Un risparmio visibile con dei costi nascosti. Penso a The Second Machine Age, il libro di due economisti del Mit che spiegano come l’automazione — compresa la vostra — brucerà più posti di quanti riuscirà a produrne.
«Una volta c’erano anche le dattilografe e i pc le hanno fatte fuori. Preferirebbe non avere un personal computer? Se per questo esistono anche software che assemblano articoli, ma non cambierei mai le cronache della rivista Vice di Molly Crabapple da Guantanamo per lo scialbo resoconto di un algoritmo. Né una Ferrari, fatta con l’amore artigianale pazzesco che ho visto visitando la loro fabbriche, con una Tesla montata dai robot.
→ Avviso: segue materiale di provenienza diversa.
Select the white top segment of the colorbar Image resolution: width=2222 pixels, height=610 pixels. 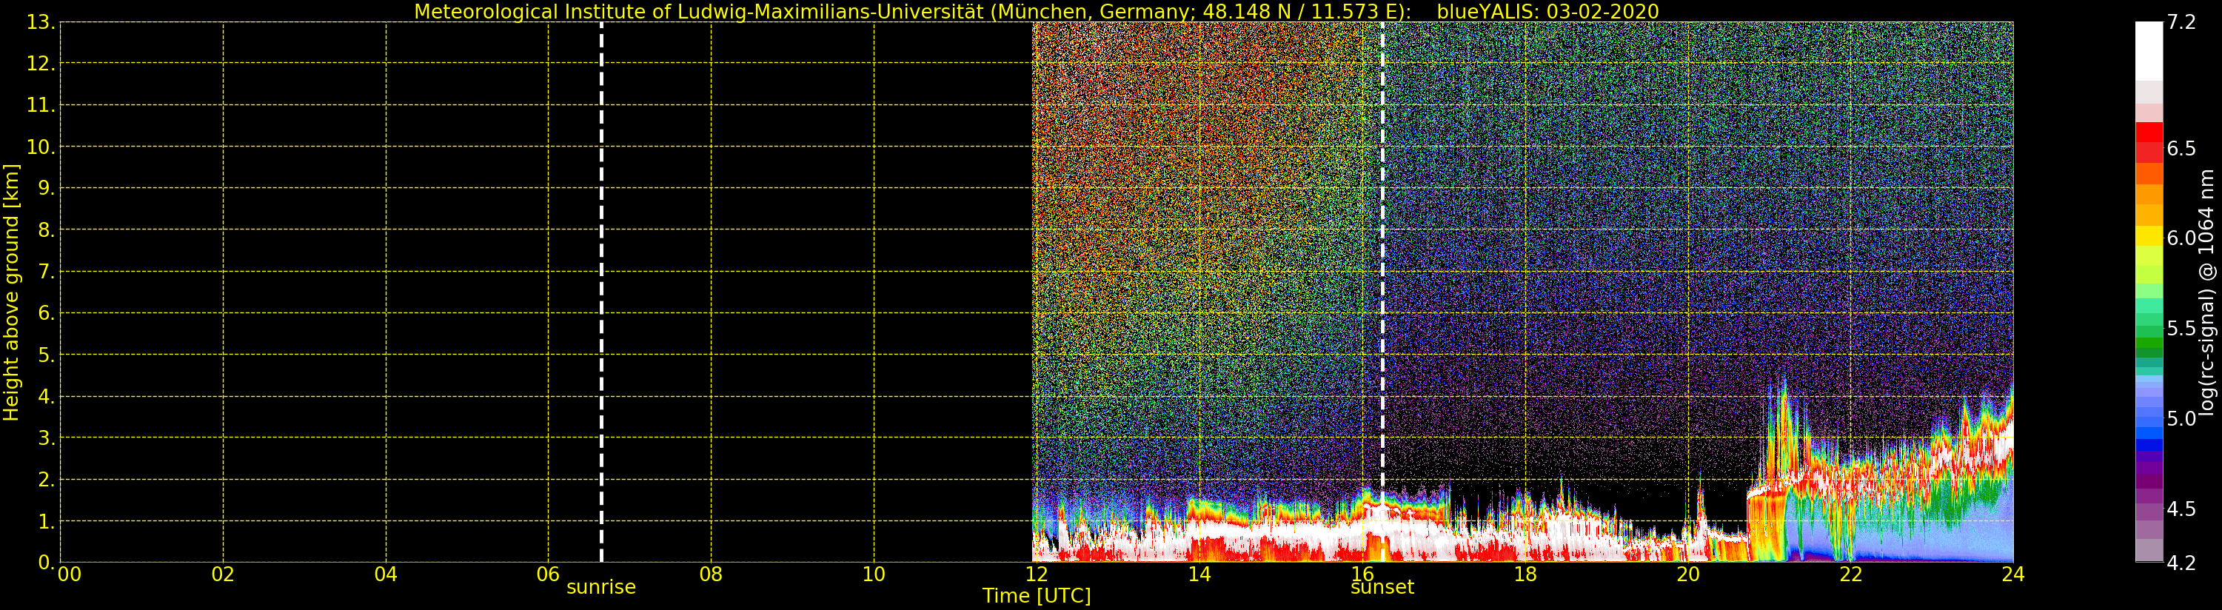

Sto dicendo che non bisogna guardare alla tecnologia con le lenti della sostituzione quanto con quelle del potenziamento delle attività umane».
Intesi, ma gli impiegati nella manifattura cosa faranno quando ognuno di noi potrà prodursi nottetempo tutto quello che entra in una stampante 3D?
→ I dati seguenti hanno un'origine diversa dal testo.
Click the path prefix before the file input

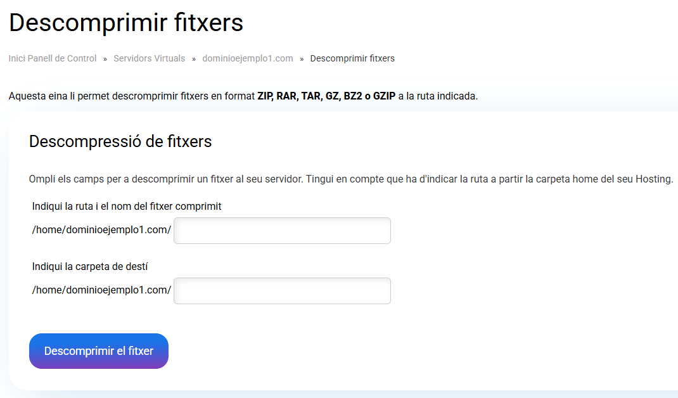101,230
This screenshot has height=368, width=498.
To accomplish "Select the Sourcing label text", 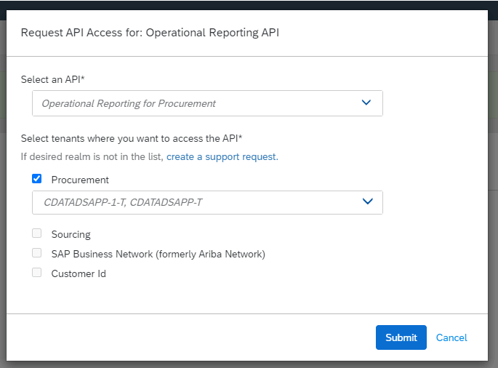I will point(71,234).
«L’era di un solo lavoro nella vita è tramontata. Abituiamoci a cambiarne dieci-quindici. Io, per dire, ho fatto per sette anni l’insegnante in una scuola pubblica. Quando ho cominciato a pubblicare su internet dei video in cui insegnavo a costruire piccole cose, beh quell’esperienza mi è servita. Certo, bisogna cambiare radicalmente l’istruzione, potenziando innovazione ed esplorazione. Arriverei al punto di dire che sarebbe utile smettere di andare a scuola per un paio di anni, per guardare alle cose con uno sguardo più fresco (il filone antiscolastico è un classico tra i “digerati” — da “digital” e “literati” — la nuova élite tecnologica. Peter Thiel, uno dei cofondatori di PayPal, ha addirittura istituito venti borse di studio da centomila dollari per altrettanti under venti che lascino gli studi per fondare una start up, ndr) ».
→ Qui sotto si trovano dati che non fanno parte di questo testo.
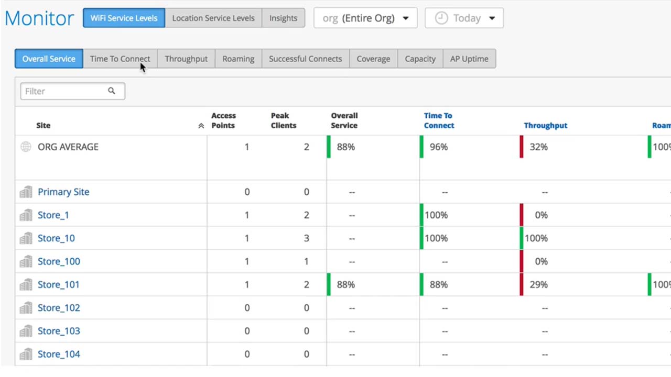671x377 pixels.
Task: Toggle sort using the Site column arrow
Action: click(x=201, y=126)
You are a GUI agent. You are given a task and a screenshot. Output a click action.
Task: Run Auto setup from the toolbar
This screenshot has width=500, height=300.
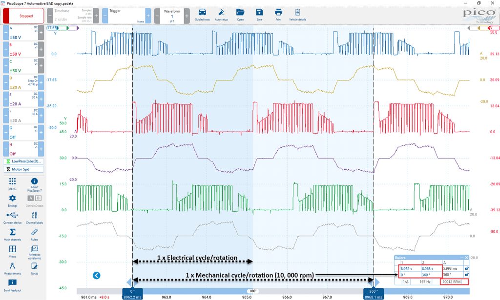tap(221, 15)

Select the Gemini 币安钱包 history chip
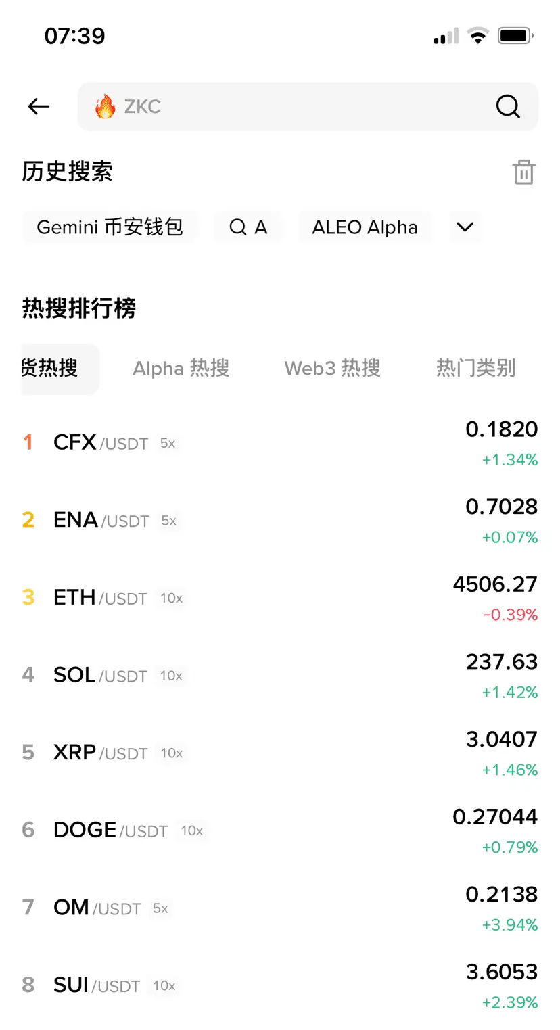pos(110,227)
Certo, lo diceva già Kennedy. Ma in che modo le vostre stampanti potrebbero aiutare la nuova generazione flessibile a trovare lavoro?
«Nello stesso modo in cui l’arrivo di un Apple II, parlo di preistoria, mi cambiò la vita entrando nella mia classe di liceale. Aprendo una serie di possibilità che allora non erano preventivabili. So di ragazzini che hanno una stampante 3D a scuola che, invece di comprarsi le custodie per iPhone, le costruiscono personalizzate con foto di compagni o immagini che hanno per loro un valore. Se impari a creare a quell’età, può diventare il tuo lavoro da grande. Ciò che voglio dire è: le nostre macchine sono uno strumento che consente al potenziale umano di esprimersi come prima non era possibile».
Lei le raccomanda all’Italia ma dimentica che noi siamo fortissimi nell’esportazione proprio di quelle macchine utensili che lei tendenzialmente insidia.
«Non la vedo così. Possono convivere benissimo, di più: le nostre potrebbero avere un effetto benefico su quelle tradizionali, spesso mostruosamente complesse. Una MakerBot impari a usarla in quindici minuti: imitateci!».
La rassegna stampa per “3D printer” sforna articoli molto più velocemente di quanto questi parallelepipedi riescano a partorire, una striscia di polimeri sopra l’altra, la bigiotteria geometrica, i pupazzetti decorati, i cuori sfavillanti con la scritta in rilievo dell’amato/a. L’ultimo arrivato è il cibo: metti dentro una pasta commestibile e la macchina vi stampa un vol-au-vent a forma di geoide con dei funghetti che sbucano dalle finestrelle. “Potrebbe cambiare l’industria alimentare” giura la presentazione dell’azienda. In America, forse. A noi scapperebbe da ridere.